[Dataset entries]
= Beginning of Section =

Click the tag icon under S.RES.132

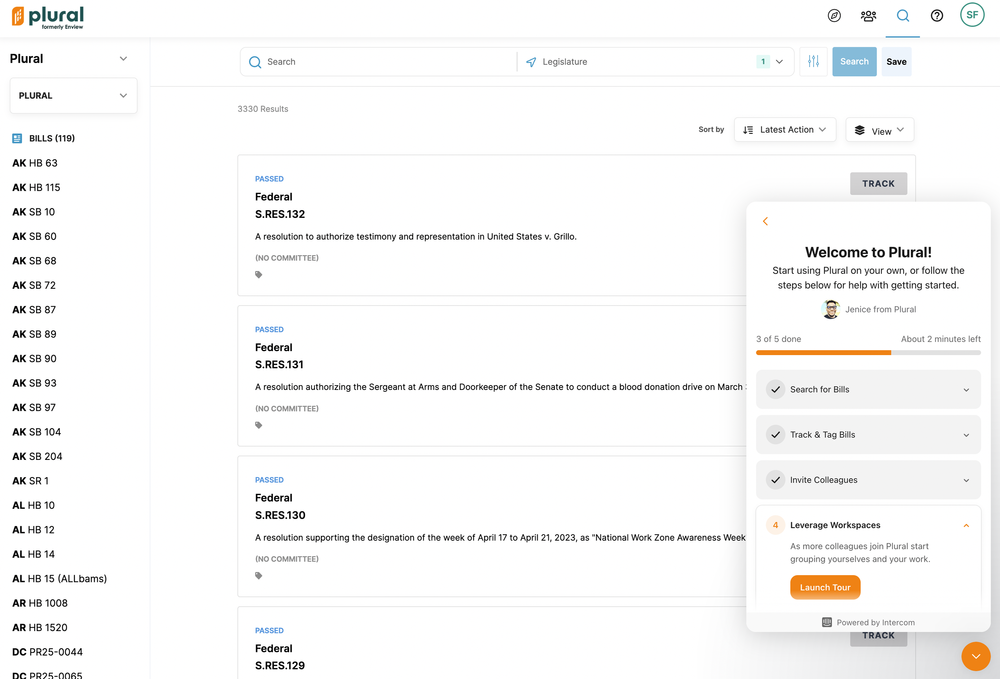(x=259, y=275)
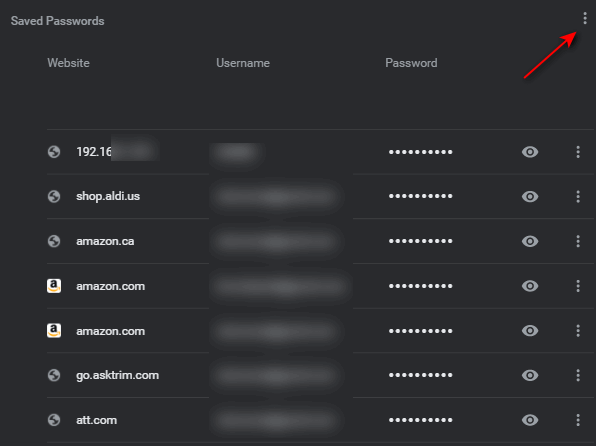This screenshot has width=596, height=446.
Task: Show password for att.com
Action: pos(530,420)
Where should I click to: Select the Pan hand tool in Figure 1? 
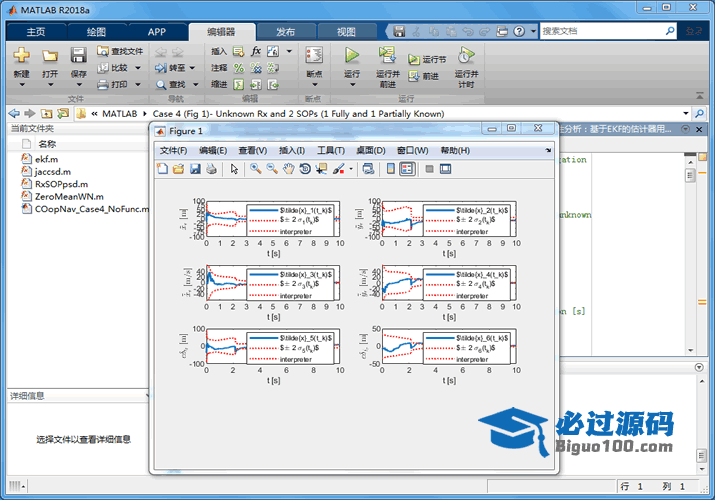pos(288,169)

= End of Section =

### WHAT IS NEEDED
Keep each line of the records exactly as it is while transcribing them, but leave the images behind.

### RESULT FOR THIS TASK
Click the tag icon under S.RES.132

(x=259, y=275)
This screenshot has width=596, height=446.
Task: Show password for att.com
Action: pos(530,420)
Where should I click to: Select the Pan hand tool in Figure 1? 
pos(288,169)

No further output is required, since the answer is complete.